** Material provided follows **
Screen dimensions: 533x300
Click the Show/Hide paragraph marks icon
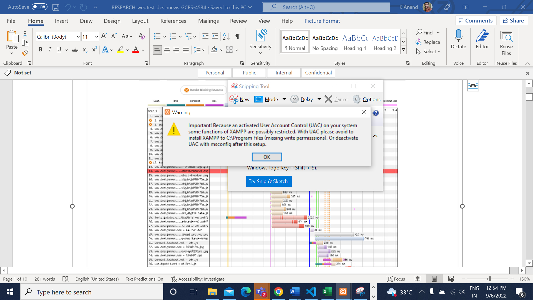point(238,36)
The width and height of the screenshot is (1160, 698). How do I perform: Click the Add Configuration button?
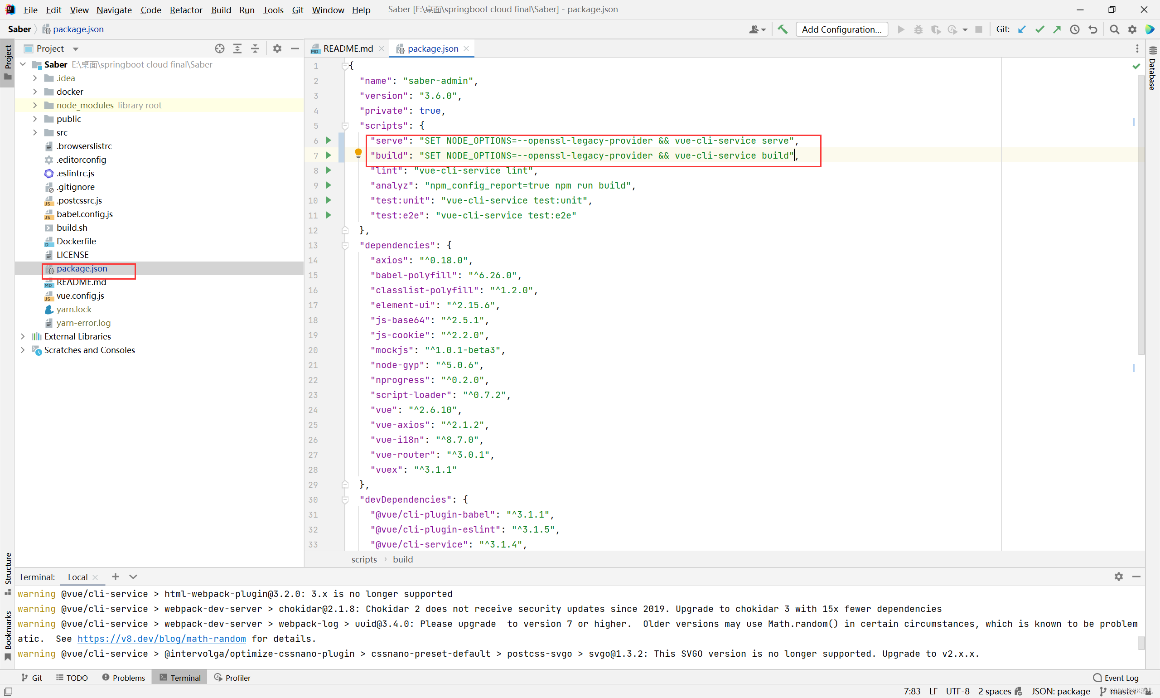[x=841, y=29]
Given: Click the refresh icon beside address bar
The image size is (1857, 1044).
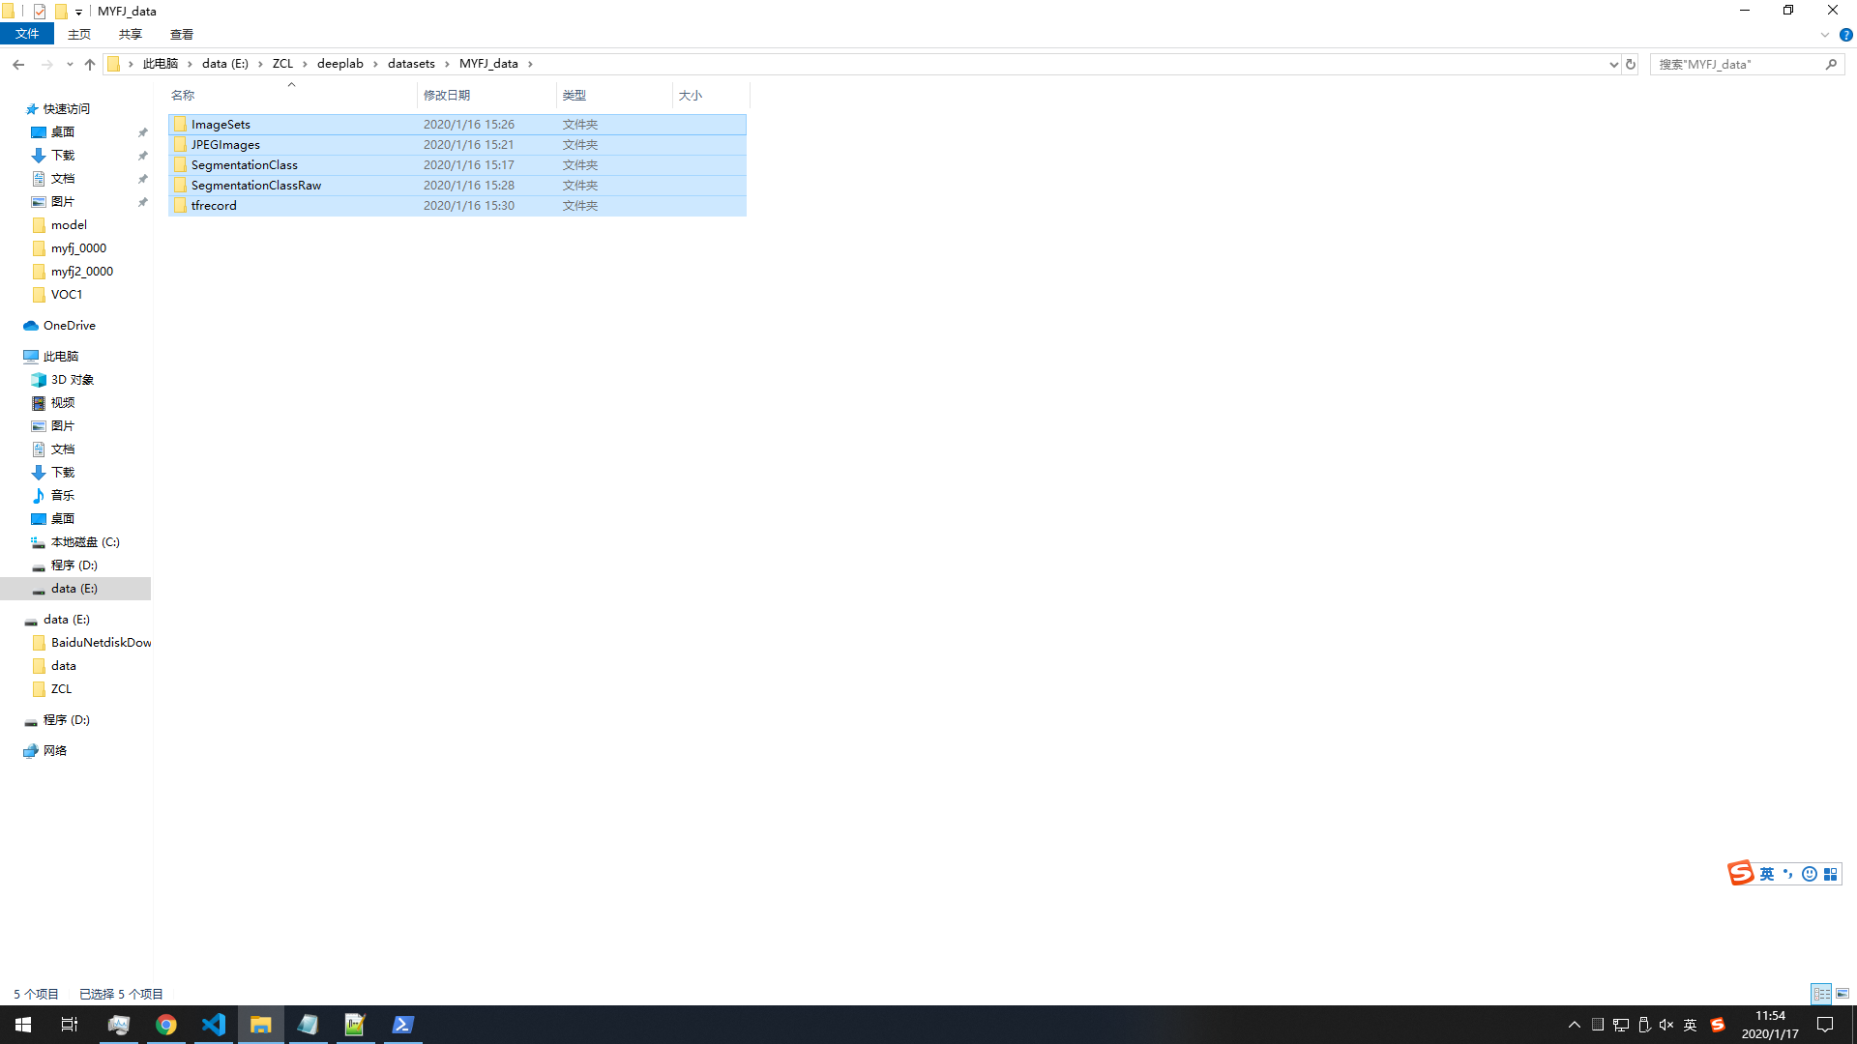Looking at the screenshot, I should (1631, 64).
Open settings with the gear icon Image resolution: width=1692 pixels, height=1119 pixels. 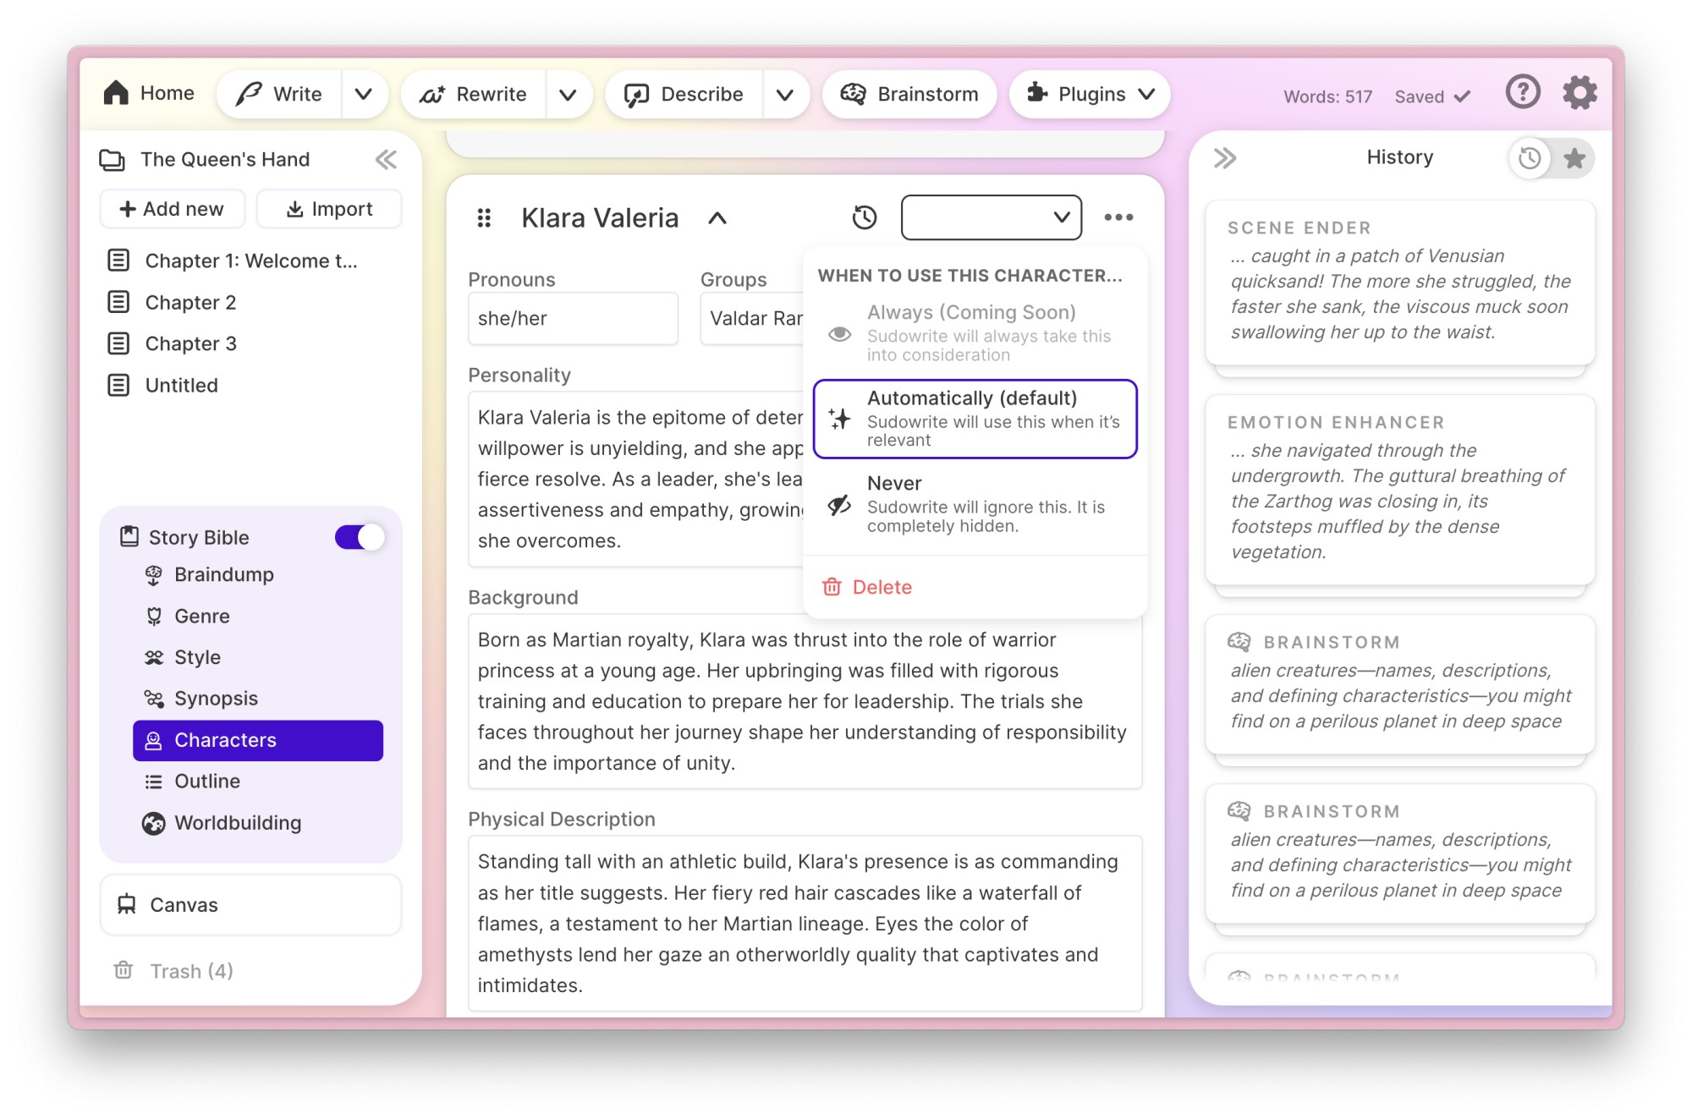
** End of Material provided **
■ **Work required**
Transcribe the records verbatim, excluding pictures.

■ **Solution**
Screen dimensions: 533x300
Click the Show/Hide paragraph marks icon
point(238,36)
The width and height of the screenshot is (1160, 698). How do I perform: Click the Add Configuration button?
[x=841, y=29]
Given: Click the refresh icon beside address bar
The image size is (1857, 1044).
Looking at the screenshot, I should (1631, 64).
Open settings with the gear icon Image resolution: width=1692 pixels, height=1119 pixels. 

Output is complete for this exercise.